カメラさん「はーぁ、イマイチだなあ、作家さんでしょ、おたく。選挙のポスターじゃないんだから」 ととどめのひとことを放ちました…。
1カット撮るたびに消耗されていく心・・。 もう選挙のポスターでもいい…。「明るい現代詩!お任せください!」ガッツポーズの自分を妄想しながら撮影は終了。


 しかもやっぱり口に出さなかったのですが、掲載されるのはモノクロなんです。ライトの調整とかあるかもしれないですが、いまさらそんなこと言ったら確実に怒られます。
機材はデジカメなのでその場で、画面を見せてくれてこれは良いな、とかほら目が笑ってないでしょう。とかちょいちょい嫌みを言ってくれます。
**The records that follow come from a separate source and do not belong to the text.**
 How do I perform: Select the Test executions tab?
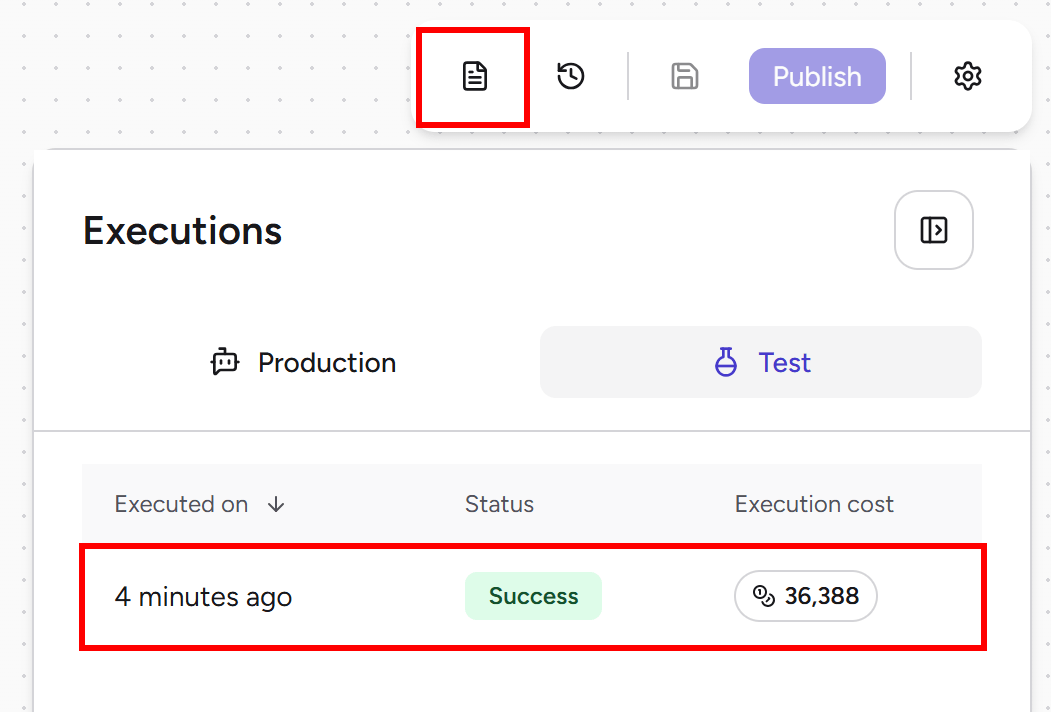[761, 362]
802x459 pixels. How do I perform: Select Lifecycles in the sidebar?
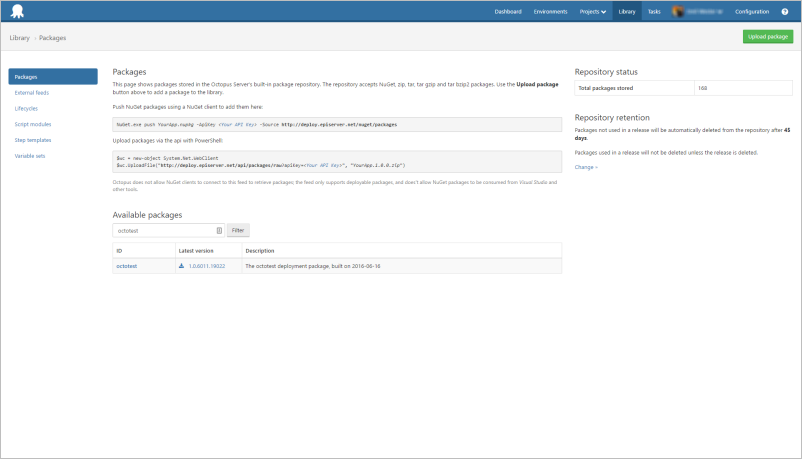pyautogui.click(x=27, y=108)
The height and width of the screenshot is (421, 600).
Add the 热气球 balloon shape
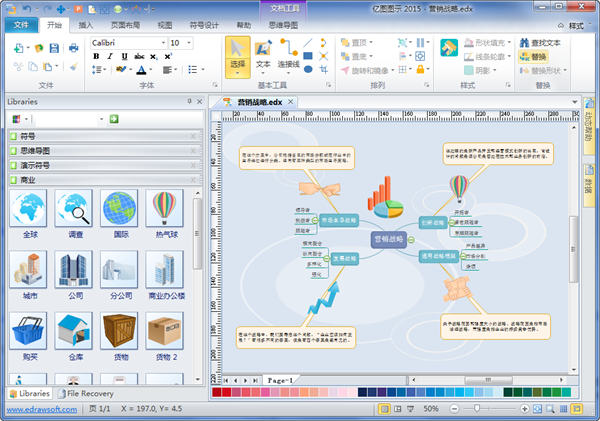(164, 214)
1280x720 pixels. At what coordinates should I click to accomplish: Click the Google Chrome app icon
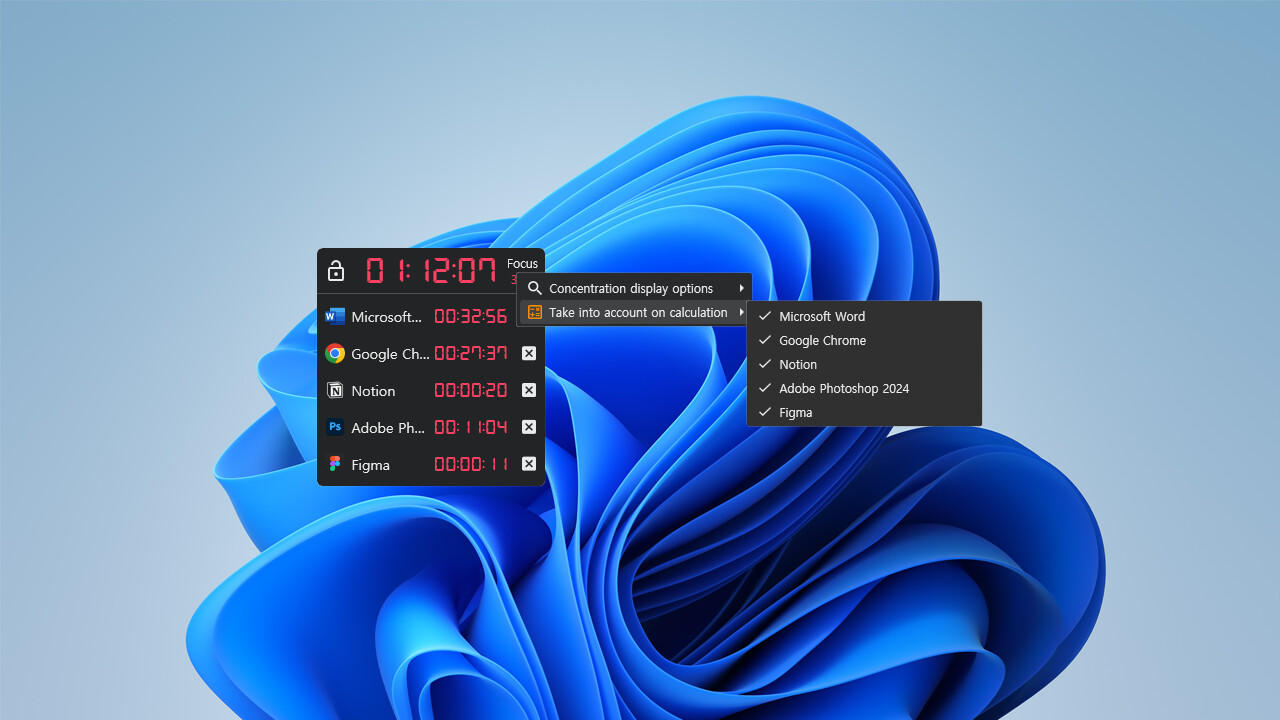[334, 353]
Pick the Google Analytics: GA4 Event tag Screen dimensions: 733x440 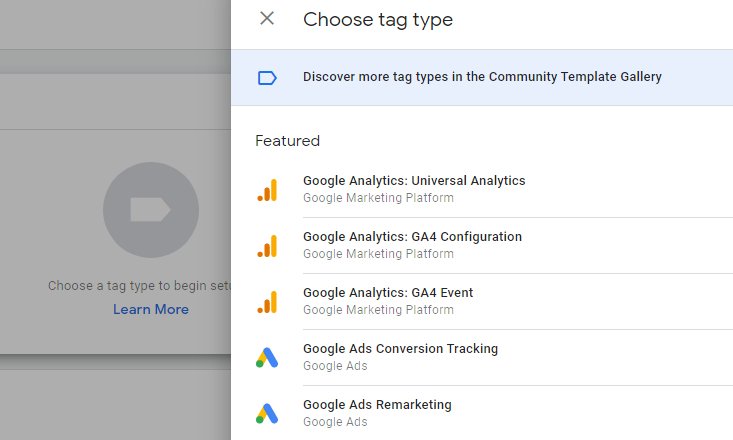coord(388,293)
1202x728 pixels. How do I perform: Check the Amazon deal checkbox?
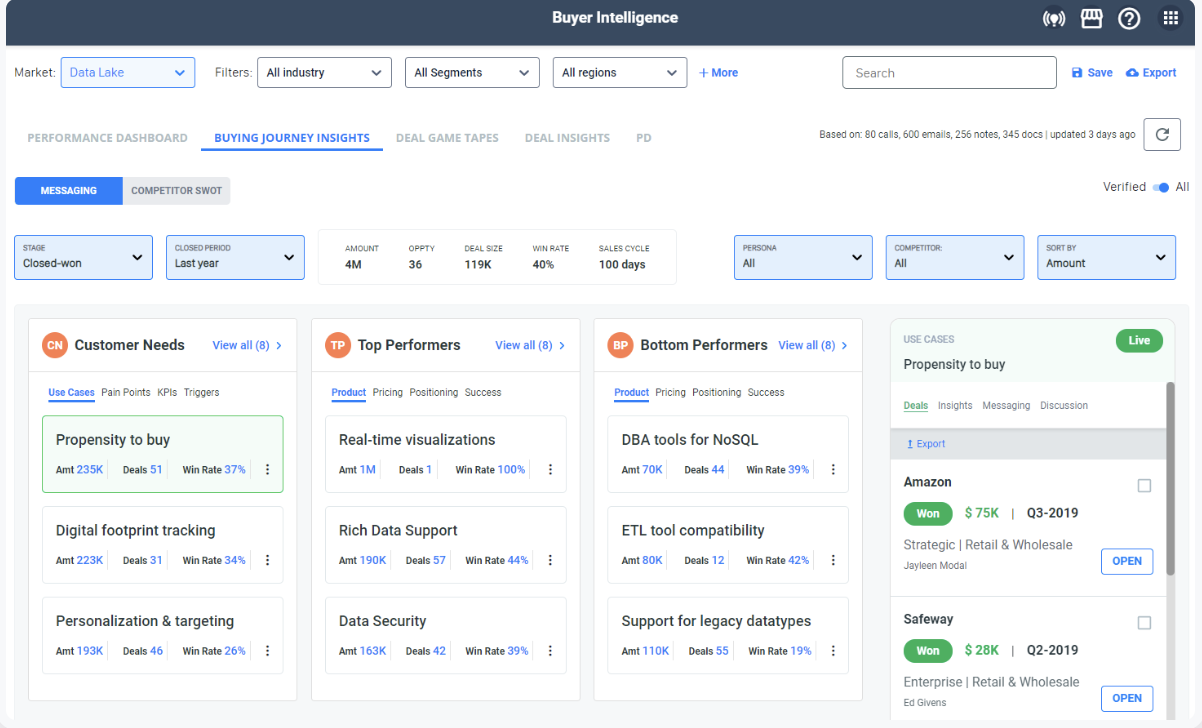point(1144,486)
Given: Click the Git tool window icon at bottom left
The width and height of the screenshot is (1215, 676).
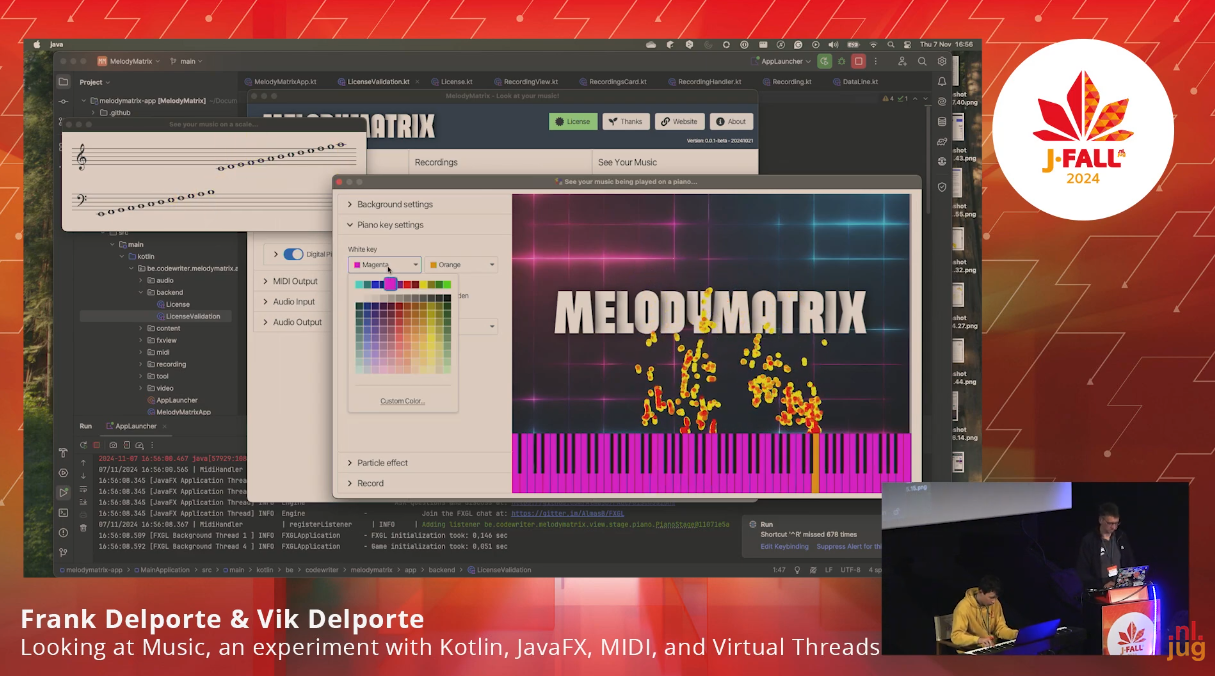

もうそんなの画像処理でなんとかしてくれよー!!!
怒られながらの撮影でしたが、めったにない経験だしおもしろいことになったなあと最後は前向きに帰宅。
後日、冷静になってその写真が載った掲載誌を見ると、案の定ひとりだけ「気合が入っている人」として目立っているし、なんなら口角がひきつった年増のキャバクラ嬢みたいに写っていました。友達には「往年の青田典子」とか「圧がすごい」「ネタ写真?」と散々な評価をいただきました。 この写真が載っている『詩学』2007年1.2月合併号をお持ちの方、そっとしておいてくださいね。